Performance issues with App Engine memcache / ndb.get_multi

Performance issues with App Engine memcache / ndb.get_multi - python

I'm seeing very poor performance when fetching multiple keys from Memcache using ndb.get_multi() in App Engine (Python).
I am fetching ~500 small objects, all of which are in memcache. If I do this using ndb.get_multi(keys), it takes 1500ms or more. Here is typical output from App Stats:
and
As you can see, all the data is served from memcache. Most of the time is reported as being outside of RPC calls. However, my code is about as minimal as you can get, so if the time is spent on CPU it must be somewhere inside ndb:
# Get set of keys for items.
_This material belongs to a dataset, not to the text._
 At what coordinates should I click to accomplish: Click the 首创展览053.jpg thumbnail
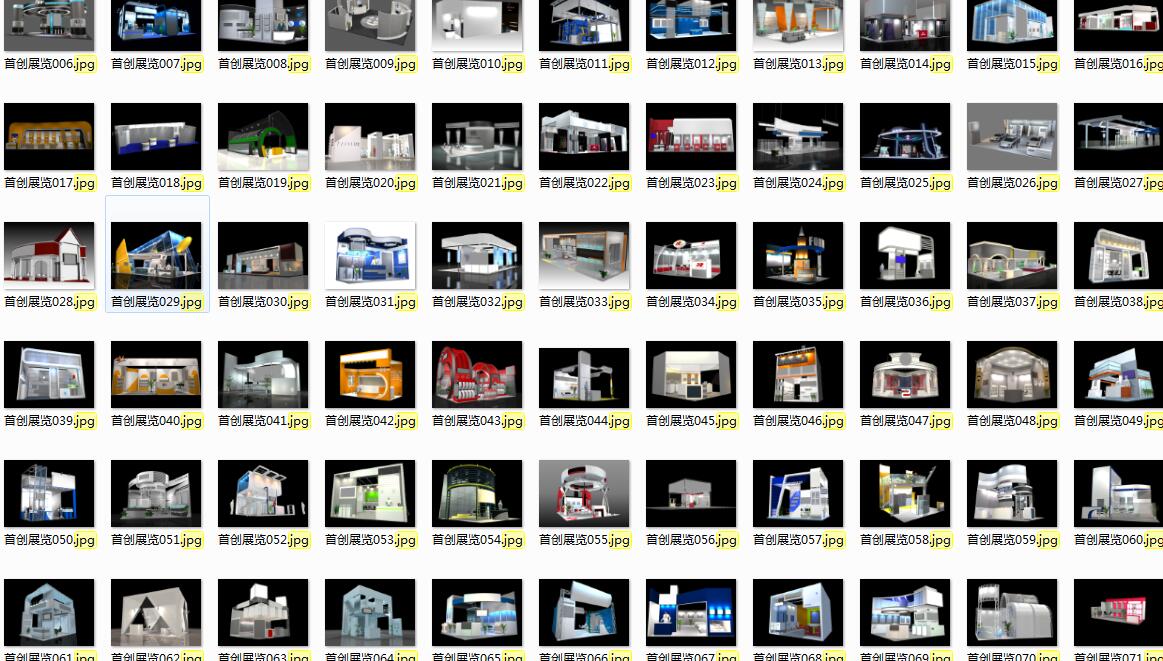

This runs very quickly.
item_keys = memcache.get(items_memcache_key)
# Get ~500 small items from memcache. This is very slow (~1500ms).
items = ndb.get_multi(item_keys)
The first memcache.get you see in App Stats is the single fetch to get a set of keys. The second memcache.get is the ndb.get_multi call.
The items I am fetching are super-simple:
class Item(ndb.Model):
name = ndb.StringProperty(indexed=False)
image_url = ndb.StringProperty(indexed=False)
image_width = ndb.IntegerProperty(indexed=False)
image_height = ndb.IntegerProperty(indexed=False)
Is this some kind of known ndb performance issue? Something to do with deserialization cost? Or is it a memcache issue?
I found that if instead of fetching 500 objects, I instead aggregate all the data into a single blob, my function runs in 20ms instead of >1500ms:
# Get set of keys for items. This runs very quickly.
item_keys = memcache.get(items_memcache_key)
# Get individual item data.
# If we get all the data from memcache as a single blob it is very fast (~20ms).
item_data = memcache.get(items_data_key)
if not item_data:
items = ndb.get_multi(item_keys)
flat_data = json.dumps([{'name': item.name} for item in items])
memcache.add(items_data_key, flat_data)
This is interesting, but isn't really a solution for me since the set of items I need to fetch isn't static.
Is the performance I'm seeing typical/expected? All these measurements are on the default App Engine production config (F1 instance, shared memcache). Is it deserialization cost? Or due to fetching multiple keys from memcache maybe?
I don't think the issue is instance ramp-up time. I profiled the code line by line using time.clock() calls and I see roughly similar numbers (3x faster than what I see in AppStats, but still very slow). Here's a typical profile:
# Fetch keys: 20 ms
# ndb.get_multi: 500 ms
# Number of keys is 521, fetch time per key is 0.96 ms
Update: Out of interest I also profiled this with all the app engine performance settings increased to maximum (F4 instance, 2400Mhz, dedicated memcache). The performance wasn't much better. On the faster instance the App Stats timings now match my time.clock() profile (so 500ms to fetch 500 small objects instead of 1500ms). However, it seem seems extremely slow.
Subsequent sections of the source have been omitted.